Sindrome di Tourette, colpito l’1% della popolazione. In Regione un convegno per saperne di più

Sindrome di Tourette, colpito l’1% della popolazione. In Regione un convegno per saperne di più

Sindrome di Tourette, colpito l’1% della popolazione. In Regione un convegno per saperne di più
È fissato per domani, 25 marzo, l’appuntamento in Regione Lombardia per approfondire sintomi e cause della Sindrome di Tourette. Un incontro per sensibilizzare le istituzioni e l’opinione pubblica ed intraprendere un percorso condiviso a sostegno de pazienti colpiti da una patologia di cui si conosce ancora troppo poco. IL PROGRAMMA

Tic motori e sonori, che vanno da piccoli versetti a urla, grida, parolacce, fino a bestemmie. Movimenti del corpo e della lingua incontrollati che creano un notevole imbarazzo. A dover convivere con questi disagi sono coloro che soffrono della Sindrome di Tourette, una patologia che può manifestarsi anche con stati ossessivo compulsivi e, in giovane età, da un quadro poco conosciuto a livello scolastico come la sindrome da inattenzione e di irrequietezza motoria.


 


Di questa malattia, che oggi colpisce l’1% della popolazione e che comporta gravi problemi sociali, lavorativi e scolastici, si discuterà nel corso di un convegno, domani sabato 25 marzo, presso la Sala Pirelli del Consiglio regionale della Lombardia. Parteciperanno specialisti del settore, l’Assessore al Welfare, Giulio Gallera, e un rappresentante dell’assessorato all’Istruzione, Formazione e Lavoro regionale.


 


“Di Tic non si muore – ha spiegato Mauro Porta, responsabile del Centro Malattie Extrapiramidali e Sindrome di Tourette all'IRCCS Istituto Ortopedico Galeazzi – ma la sindrome di Tourette comporta sofferenza, esclusione, emarginazione che devono essere combattute. Una diagnosi corretta si impone. La terapia più opportuna va messa in opera e il lavoro in equipe si rende necessario”.


 


Oggi si conosce poco della sindrome di Tourette. Sui libri di testo sono dedicate poche righe, soprattutto nei trattati di psichiatria, dove la sindrome va inquadrata in un ambito neurologico. Nasce da qui la volontà dell’Aist, l’Associazione Italiana Sindrome di Tourette di organizzare un incontro che coinvolge medici, psicologi, istituzioni e associazioni di pazienti per sensibilizzare l’opinione pubblica su questa patologia, sul suo disagio sociale e sull’impatto sui pazienti, sulle loro famiglie e sul sistema. Disagio sociale che significa più costi, spese inutili, percorsi diagnostico terapeutici inopportuni e di conseguenza sfiducia del soggetto tourettiano e dei suoi familiari.

“Le terapie – ha continuato Porta – vanno dall’approccio farmacologico a quello psicologico cognitivo comportamentale.
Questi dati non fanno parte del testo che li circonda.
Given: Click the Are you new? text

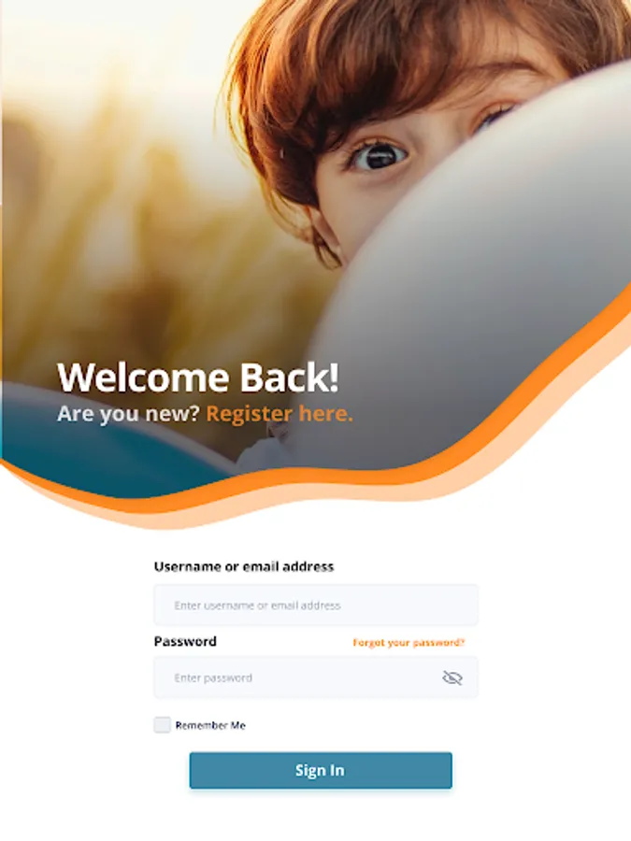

I casi più gravi oggi trovano un rimedio nella stimolazione celebrale profonda (DBS – Deep Brain Stimulation). Questa è da riservare ai casi più gravi e refrattari alle terapie farmacologiche. Avere a disposizione l’intero bagaglio terapeutico può comportare un inserimento sociale del soggetto tourettiano che per lo più risulta molto intelligente e creativo, senza alcun limite lavorativo”.

“Il ruolo dell’Associazione di Pazienti è molto importante. – ha aggiunto il presidente dell’Aist, Riccardo Breusa – perché nei parametri di valutazione degli outcome terapeutici, la qualità di vita e il punto di vista del paziente, risulta essere fondamentale. Inoltre, grazie all’associazione, potranno essere sollecitate ricerche farmacologiche e indagini epidemiologiche ed organizzati servizi a supporto del paziente e dei familiari quali l’assistenza legale, lavorativa ealtro. In particolare, il ruolo dell’Aist – ha concluso Breusa – ha come sue finalità principali la conoscenza della malattia e di quanto può produrre in termini di disagio sociale. Trovare in una mattinata differenti specialisti a confronto che parlano un linguaggio semplice, al fine di chiarire quanto sopra detto, è un’opportunità di rilievo. D’altra parte la presenza delle autorità conferma l’importanza di un evento che tocca la famiglia, la scuola l’ambiente di lavoro e la società tutta”.